In this article by Chef Michael Smith, he mentions a recipe where leaving the dough to rest for 18 hours removes the need to knead the bread. Is this a viable alternative? I've tried the recipe and found that the bread was more dense than a properly kneaded dough.
Kneading does two things. First it mixes all the ingredients uniformly. You have to do this no matter what, but you only really have to do it enough to mix the ingredients.
If you keep kneading beyond the mixing stage, you are applying energy (which equals heat) to the yeast which makes it ferment, generating the tiny bubbles which make bread fluffy.
The yeast will ferment on its own, but kneading just accelerates that process.
Historically, dough was proved (left in a hot humid place) for about 18 hours allowing it to rise slowly in order to make bread.
In 1961 a process was developed in England called the Chorleywood Process. Essentially you work the heck out of the dough with high-speed mixers. The extra few minutes of high energy mixing applies heat to the yeast, which dramatically reduces the fermentation period required, allowing you to make bread much more quickly... at factory-type speeds. Factories can make bread in a couple of hours instead of having to prepare dough one day and bake it the next.
Allowing the bread dough to rest for the 18 hours will allow the bread to develop the gluten which gives the bread the chewy texture. This will reduce the need for kneading.
Personally I have experimented with this method but with a shorter resting time (8 hours) and have achieved crusty, chewy-textured bread.
Note though that the crustiness of the bread is due to the use of an oven-proof pot and not the resting period.
Kneading a resting do different things to the structure of the bread. Depending on the recipe and the desired texture the kneading amounts may vary, but other than quick breads, it is necessary to evenly distribute the yeast and the associated gasses as well as develop the gluten. The gluten, or wheat protein, is what enables the dough to stretch instead of collapsing when the yeast grows inside it. If the gluten isn't developed, the dough won't rise well and will produce a heavy loaf - rather like a brick.
Yes it is a viable substitute. I make a loaf every day from 4 pounds of dough I make up at the start of the week and keep in the fridge, just pinching off as much as I need. Zero kneading, just stirring the ingredients until everything's wet (about 15-30 seconds).

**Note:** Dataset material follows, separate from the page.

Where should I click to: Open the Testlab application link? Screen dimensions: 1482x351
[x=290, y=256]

I usually make a loaf after the dough has risen for a few hours, but it's never as good as the next day, or even 7 days later as a sour dough flavor starts to develop.
It's taken a while to get a good feel for how wet the dough best be (measuring with cups or scales is no good due to compaction and humidity, respectively).

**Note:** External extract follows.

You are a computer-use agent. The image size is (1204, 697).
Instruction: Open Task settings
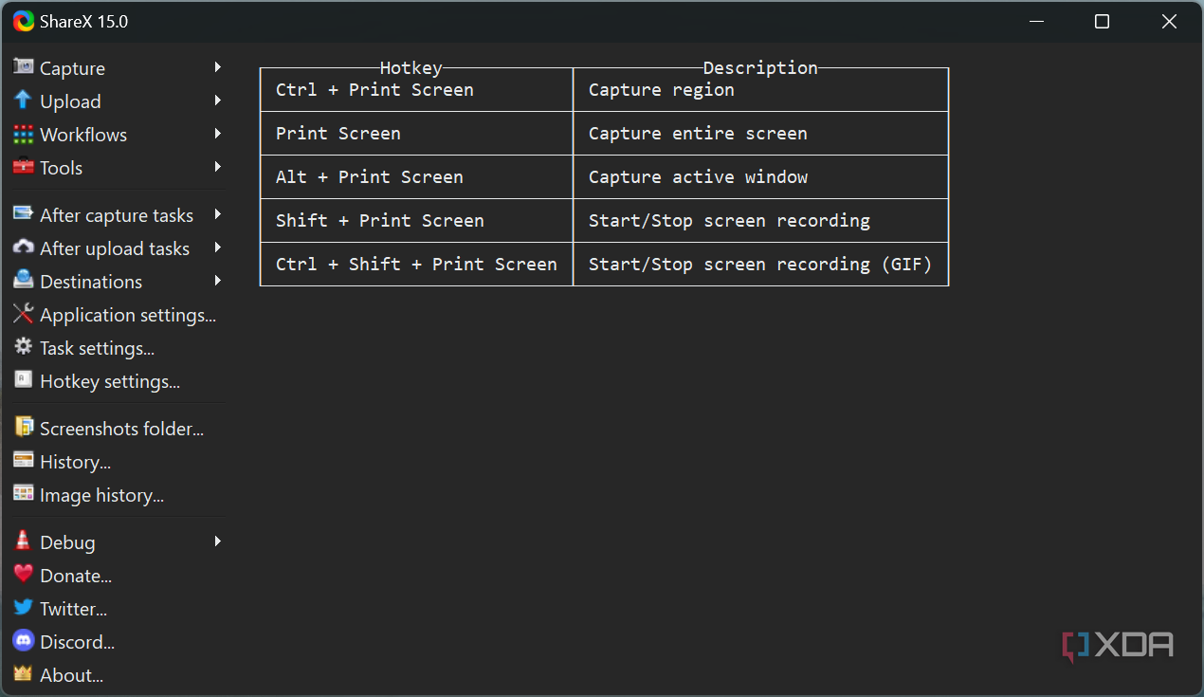[x=97, y=348]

The loaves are not as light as loaves in a commercial bakery using chemical leaveners and steaming ovens, but they're as light as you'd ever find in a good bakery.
I basically use the technique in Artistan bread in 5 minutes a day, but instead of cooking on a pizza stone and adding steam (finicky), I cook the loaf in dutch oven. The dutch oven traps in the moisture, stopping a crust forming prematurely and restricting rise.